Begin LISTED RECORDS
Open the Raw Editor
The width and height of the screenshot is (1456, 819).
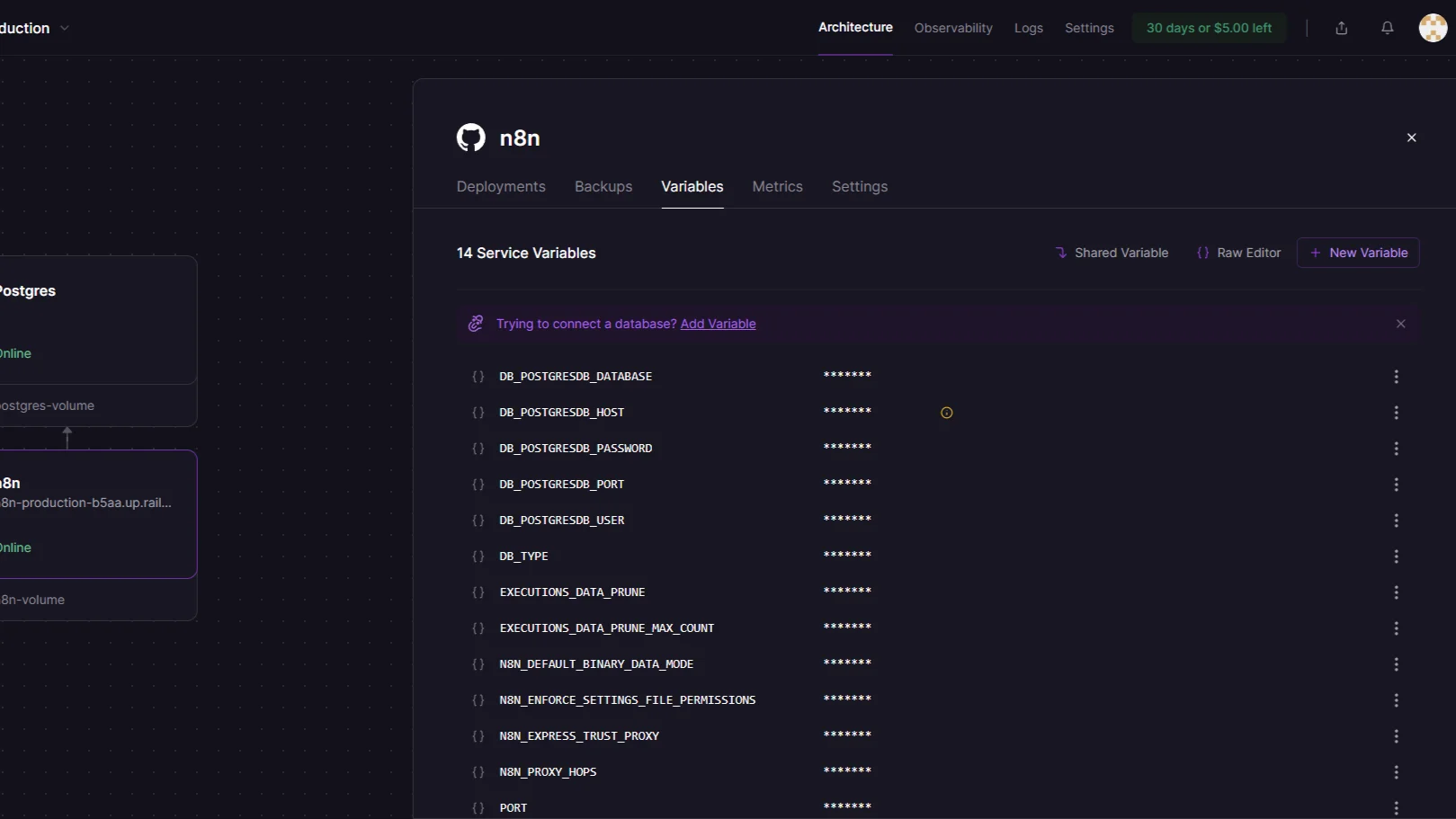(1238, 253)
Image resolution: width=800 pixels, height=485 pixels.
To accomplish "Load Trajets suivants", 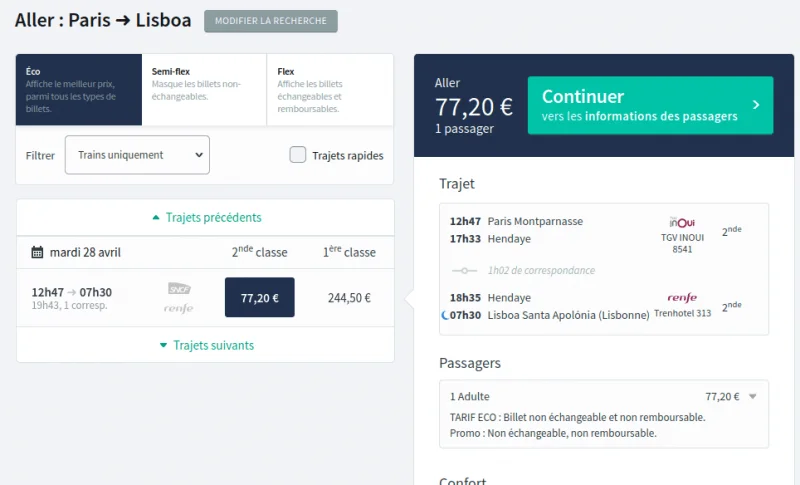I will (x=206, y=345).
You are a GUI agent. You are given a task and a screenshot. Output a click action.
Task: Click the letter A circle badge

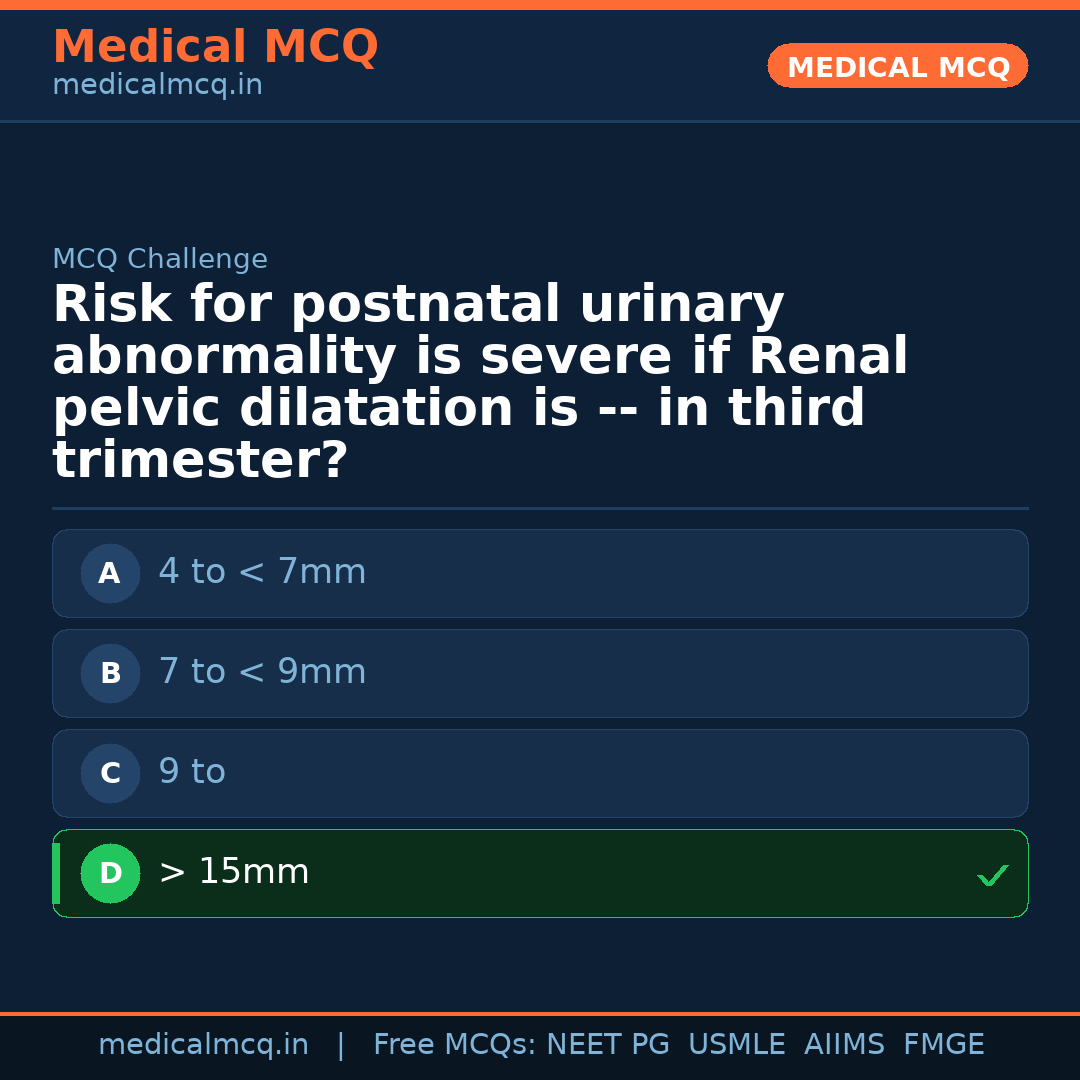pyautogui.click(x=110, y=574)
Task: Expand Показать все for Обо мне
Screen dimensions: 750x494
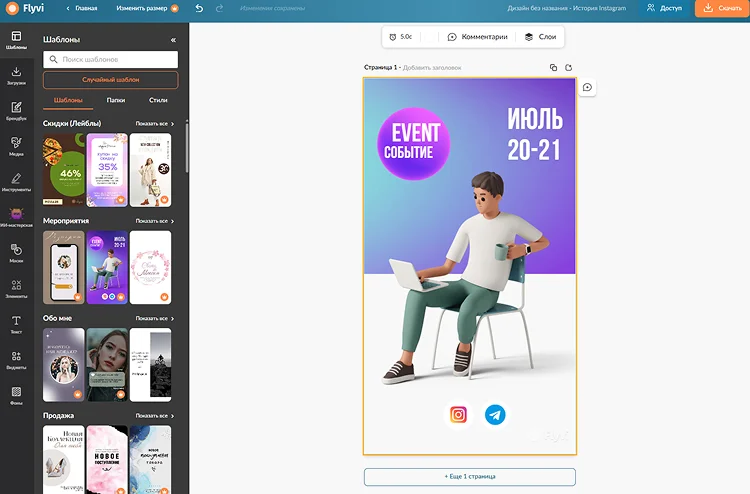Action: tap(154, 318)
End LISTED RECORDS
Quote the lines starting at the one containing "You are a GUI" and running through the end of the lines, leaving out the pictures.

You are a GUI agent. You are given a task and a screenshot. Output a click action.
Task: Click the letter A circle badge

pyautogui.click(x=110, y=574)
Task: Expand Показать все for Обо мне
Screen dimensions: 750x494
Action: tap(154, 318)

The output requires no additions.